• [Work request]:
Return only these lines, exactly: the one containing "Given: Click the filter funnel icon" and every line after it in the listing.

• [Information given]:
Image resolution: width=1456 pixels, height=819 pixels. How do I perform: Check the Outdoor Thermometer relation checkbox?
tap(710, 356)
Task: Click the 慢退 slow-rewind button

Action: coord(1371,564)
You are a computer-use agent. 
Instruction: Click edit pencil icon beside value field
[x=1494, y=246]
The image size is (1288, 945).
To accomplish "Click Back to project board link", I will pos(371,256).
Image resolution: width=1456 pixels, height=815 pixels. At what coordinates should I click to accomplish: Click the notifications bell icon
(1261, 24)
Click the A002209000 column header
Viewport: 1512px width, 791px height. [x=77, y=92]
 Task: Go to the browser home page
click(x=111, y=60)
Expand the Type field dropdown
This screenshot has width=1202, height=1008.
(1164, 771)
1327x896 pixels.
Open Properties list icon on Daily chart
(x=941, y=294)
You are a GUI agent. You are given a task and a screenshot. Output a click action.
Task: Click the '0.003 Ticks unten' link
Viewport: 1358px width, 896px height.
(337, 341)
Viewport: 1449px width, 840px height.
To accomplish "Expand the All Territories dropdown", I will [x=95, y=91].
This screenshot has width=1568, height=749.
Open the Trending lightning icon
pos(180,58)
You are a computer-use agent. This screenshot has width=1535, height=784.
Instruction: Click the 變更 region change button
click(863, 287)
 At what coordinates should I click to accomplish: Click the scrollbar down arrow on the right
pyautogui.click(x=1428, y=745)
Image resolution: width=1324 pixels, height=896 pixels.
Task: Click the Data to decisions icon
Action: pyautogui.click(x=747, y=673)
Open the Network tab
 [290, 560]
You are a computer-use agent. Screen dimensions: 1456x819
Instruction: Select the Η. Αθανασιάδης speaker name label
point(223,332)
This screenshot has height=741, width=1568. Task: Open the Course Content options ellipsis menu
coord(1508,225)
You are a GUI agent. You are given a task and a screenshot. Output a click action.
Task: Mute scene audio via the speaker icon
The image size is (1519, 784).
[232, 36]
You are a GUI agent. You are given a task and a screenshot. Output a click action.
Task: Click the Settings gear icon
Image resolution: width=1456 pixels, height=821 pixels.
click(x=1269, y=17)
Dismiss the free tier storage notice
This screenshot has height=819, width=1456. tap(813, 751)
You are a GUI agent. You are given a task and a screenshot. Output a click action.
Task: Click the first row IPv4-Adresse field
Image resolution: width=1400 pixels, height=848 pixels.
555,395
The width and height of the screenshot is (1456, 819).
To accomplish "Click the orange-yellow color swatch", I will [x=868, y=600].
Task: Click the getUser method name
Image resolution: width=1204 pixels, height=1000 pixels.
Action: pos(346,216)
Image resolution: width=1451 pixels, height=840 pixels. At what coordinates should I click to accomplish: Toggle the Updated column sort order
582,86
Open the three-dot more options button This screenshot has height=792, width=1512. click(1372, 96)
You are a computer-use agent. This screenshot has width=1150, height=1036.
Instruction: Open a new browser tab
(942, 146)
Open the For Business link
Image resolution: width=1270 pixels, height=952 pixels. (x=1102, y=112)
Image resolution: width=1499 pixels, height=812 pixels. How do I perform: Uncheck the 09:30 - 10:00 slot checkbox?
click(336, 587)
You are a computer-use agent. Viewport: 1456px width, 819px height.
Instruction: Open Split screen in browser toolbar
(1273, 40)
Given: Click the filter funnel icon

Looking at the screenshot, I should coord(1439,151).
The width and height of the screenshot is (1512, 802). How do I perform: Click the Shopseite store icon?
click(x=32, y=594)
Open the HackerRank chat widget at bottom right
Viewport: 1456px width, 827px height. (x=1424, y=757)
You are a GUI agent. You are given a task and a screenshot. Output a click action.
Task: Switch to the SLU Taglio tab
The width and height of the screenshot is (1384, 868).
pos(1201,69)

• [Written response]:
Given: Click the filter funnel icon

Looking at the screenshot, I should coord(1439,151).
The width and height of the screenshot is (1512, 802). How do I perform: Click the Shopseite store icon?
click(x=32, y=594)
Open the HackerRank chat widget at bottom right
Viewport: 1456px width, 827px height. (x=1424, y=757)
You are a GUI agent. You are given a task and a screenshot. Output a click action.
Task: Switch to the SLU Taglio tab
The width and height of the screenshot is (1384, 868).
pos(1201,69)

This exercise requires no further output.